─── Records for this task

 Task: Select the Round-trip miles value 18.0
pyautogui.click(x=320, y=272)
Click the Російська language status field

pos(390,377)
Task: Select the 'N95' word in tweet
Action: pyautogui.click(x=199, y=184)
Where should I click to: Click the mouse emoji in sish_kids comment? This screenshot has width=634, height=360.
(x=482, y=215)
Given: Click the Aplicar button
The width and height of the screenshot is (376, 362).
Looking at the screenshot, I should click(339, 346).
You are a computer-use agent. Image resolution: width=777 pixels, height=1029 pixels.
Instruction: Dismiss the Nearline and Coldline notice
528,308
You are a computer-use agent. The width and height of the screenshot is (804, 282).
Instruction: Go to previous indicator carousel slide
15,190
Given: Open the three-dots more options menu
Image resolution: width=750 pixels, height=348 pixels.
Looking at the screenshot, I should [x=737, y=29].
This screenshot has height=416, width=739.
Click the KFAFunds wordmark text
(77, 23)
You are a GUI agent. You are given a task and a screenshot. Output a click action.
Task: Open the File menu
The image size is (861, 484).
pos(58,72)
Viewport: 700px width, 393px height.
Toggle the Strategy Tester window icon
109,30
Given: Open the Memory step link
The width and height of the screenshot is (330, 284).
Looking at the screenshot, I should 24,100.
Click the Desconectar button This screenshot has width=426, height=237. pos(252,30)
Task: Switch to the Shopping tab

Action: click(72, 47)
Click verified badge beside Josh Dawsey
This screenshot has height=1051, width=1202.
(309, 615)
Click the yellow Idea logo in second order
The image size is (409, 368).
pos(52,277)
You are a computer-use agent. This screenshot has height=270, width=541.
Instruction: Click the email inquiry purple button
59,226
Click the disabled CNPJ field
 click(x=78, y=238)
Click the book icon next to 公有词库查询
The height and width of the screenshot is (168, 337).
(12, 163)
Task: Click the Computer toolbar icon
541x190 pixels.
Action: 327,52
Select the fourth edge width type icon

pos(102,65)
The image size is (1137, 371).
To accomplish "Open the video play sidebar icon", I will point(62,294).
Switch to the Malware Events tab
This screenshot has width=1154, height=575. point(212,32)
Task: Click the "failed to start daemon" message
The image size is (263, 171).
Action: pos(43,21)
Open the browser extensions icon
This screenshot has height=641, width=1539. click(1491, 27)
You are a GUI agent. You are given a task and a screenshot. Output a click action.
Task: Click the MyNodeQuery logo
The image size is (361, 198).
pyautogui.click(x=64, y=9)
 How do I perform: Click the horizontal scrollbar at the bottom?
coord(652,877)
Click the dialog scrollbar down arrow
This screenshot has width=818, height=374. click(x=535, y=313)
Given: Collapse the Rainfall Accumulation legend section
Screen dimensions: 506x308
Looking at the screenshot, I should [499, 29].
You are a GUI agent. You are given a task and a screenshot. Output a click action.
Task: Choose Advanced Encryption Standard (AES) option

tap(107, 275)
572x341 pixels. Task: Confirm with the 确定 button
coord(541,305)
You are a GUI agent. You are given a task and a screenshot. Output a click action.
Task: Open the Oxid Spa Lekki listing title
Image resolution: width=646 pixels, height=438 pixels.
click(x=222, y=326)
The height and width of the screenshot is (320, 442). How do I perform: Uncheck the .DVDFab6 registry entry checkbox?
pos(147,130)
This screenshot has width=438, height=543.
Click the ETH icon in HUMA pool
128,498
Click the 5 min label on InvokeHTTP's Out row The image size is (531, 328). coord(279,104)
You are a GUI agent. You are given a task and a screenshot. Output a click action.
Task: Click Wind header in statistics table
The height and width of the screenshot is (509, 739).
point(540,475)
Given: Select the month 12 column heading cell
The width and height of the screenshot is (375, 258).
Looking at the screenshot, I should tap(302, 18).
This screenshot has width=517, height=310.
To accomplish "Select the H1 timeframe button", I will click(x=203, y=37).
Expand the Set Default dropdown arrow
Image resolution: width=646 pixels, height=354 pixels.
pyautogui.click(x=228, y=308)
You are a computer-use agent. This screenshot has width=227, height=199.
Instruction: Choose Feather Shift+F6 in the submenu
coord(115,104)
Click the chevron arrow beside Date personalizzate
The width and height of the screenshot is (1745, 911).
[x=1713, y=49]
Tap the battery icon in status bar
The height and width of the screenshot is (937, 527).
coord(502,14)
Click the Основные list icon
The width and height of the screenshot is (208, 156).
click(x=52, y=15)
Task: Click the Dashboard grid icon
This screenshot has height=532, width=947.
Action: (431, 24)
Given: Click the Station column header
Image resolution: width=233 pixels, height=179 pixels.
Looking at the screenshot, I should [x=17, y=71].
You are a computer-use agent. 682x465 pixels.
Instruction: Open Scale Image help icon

──────

§ **What is required**
Would you please copy every line of the data exactly?

§ **Output below**
 Task: Select the Round-trip miles value 18.0
pyautogui.click(x=320, y=272)
Click the Російська language status field

pos(390,377)
Task: Select the 'N95' word in tweet
Action: pyautogui.click(x=199, y=184)
Where should I click to: Click the mouse emoji in sish_kids comment? This screenshot has width=634, height=360.
(x=482, y=215)
Given: Click the Aplicar button
The width and height of the screenshot is (376, 362).
Looking at the screenshot, I should click(339, 346).
You are a computer-use agent. Image resolution: width=777 pixels, height=1029 pixels.
Instruction: Dismiss the Nearline and Coldline notice
528,308
You are a computer-use agent. The width and height of the screenshot is (804, 282).
Instruction: Go to previous indicator carousel slide
15,190
Given: Open the three-dots more options menu
Image resolution: width=750 pixels, height=348 pixels.
Looking at the screenshot, I should [x=737, y=29].
This screenshot has height=416, width=739.
Click the KFAFunds wordmark text
(77, 23)
You are a GUI agent. You are given a task and a screenshot. Output a click action.
Task: Open the File menu
The image size is (861, 484).
pos(58,72)
Viewport: 700px width, 393px height.
Toggle the Strategy Tester window icon
109,30
Given: Open the Memory step link
The width and height of the screenshot is (330, 284).
Looking at the screenshot, I should 24,100.
Click the Desconectar button This screenshot has width=426, height=237. pos(252,30)
Task: Switch to the Shopping tab

Action: click(72, 47)
Click verified badge beside Josh Dawsey
This screenshot has height=1051, width=1202.
(309, 615)
Click the yellow Idea logo in second order
The image size is (409, 368).
pos(52,277)
You are a computer-use agent. This screenshot has height=270, width=541.
Instruction: Click the email inquiry purple button
59,226
Click the disabled CNPJ field
 click(x=78, y=238)
Click the book icon next to 公有词库查询
The height and width of the screenshot is (168, 337).
(12, 163)
Task: Click the Computer toolbar icon
541x190 pixels.
Action: 327,52
Select the fourth edge width type icon

pos(102,65)
The image size is (1137, 371).
To accomplish "Open the video play sidebar icon", I will point(62,294).
Switch to the Malware Events tab
This screenshot has width=1154, height=575. point(212,32)
Task: Click the "failed to start daemon" message
The image size is (263, 171).
Action: pos(43,21)
Open the browser extensions icon
This screenshot has height=641, width=1539. click(1491, 27)
You are a GUI agent. You are given a task and a screenshot. Output a click action.
Task: Click the MyNodeQuery logo
The image size is (361, 198).
pyautogui.click(x=64, y=9)
 How do I perform: Click the horizontal scrollbar at the bottom?
coord(652,877)
Click the dialog scrollbar down arrow
This screenshot has width=818, height=374. click(x=535, y=313)
Given: Collapse the Rainfall Accumulation legend section
Screen dimensions: 506x308
Looking at the screenshot, I should [499, 29].
You are a GUI agent. You are given a task and a screenshot. Output a click action.
Task: Choose Advanced Encryption Standard (AES) option

tap(107, 275)
572x341 pixels. Task: Confirm with the 确定 button
coord(541,305)
You are a GUI agent. You are given a task and a screenshot. Output a click action.
Task: Open the Oxid Spa Lekki listing title
Image resolution: width=646 pixels, height=438 pixels.
click(x=222, y=326)
The height and width of the screenshot is (320, 442). How do I perform: Uncheck the .DVDFab6 registry entry checkbox?
pos(147,130)
This screenshot has width=438, height=543.
Click the ETH icon in HUMA pool
128,498
Click the 5 min label on InvokeHTTP's Out row The image size is (531, 328). coord(279,104)
You are a GUI agent. You are given a task and a screenshot. Output a click action.
Task: Click Wind header in statistics table
The height and width of the screenshot is (509, 739).
point(540,475)
Given: Select the month 12 column heading cell
The width and height of the screenshot is (375, 258).
Looking at the screenshot, I should tap(302, 18).
This screenshot has width=517, height=310.
To accomplish "Select the H1 timeframe button", I will click(x=203, y=37).
Expand the Set Default dropdown arrow
Image resolution: width=646 pixels, height=354 pixels.
pyautogui.click(x=228, y=308)
You are a computer-use agent. This screenshot has width=227, height=199.
Instruction: Choose Feather Shift+F6 in the submenu
coord(115,104)
Click the chevron arrow beside Date personalizzate
The width and height of the screenshot is (1745, 911).
[x=1713, y=49]
Tap the battery icon in status bar
The height and width of the screenshot is (937, 527).
coord(502,14)
Click the Основные list icon
The width and height of the screenshot is (208, 156).
click(x=52, y=15)
Task: Click the Dashboard grid icon
This screenshot has height=532, width=947.
Action: (431, 24)
Given: Click the Station column header
Image resolution: width=233 pixels, height=179 pixels.
Looking at the screenshot, I should [x=17, y=71].
You are a computer-use agent. 682x465 pixels.
Instruction: Open Scale Image help icon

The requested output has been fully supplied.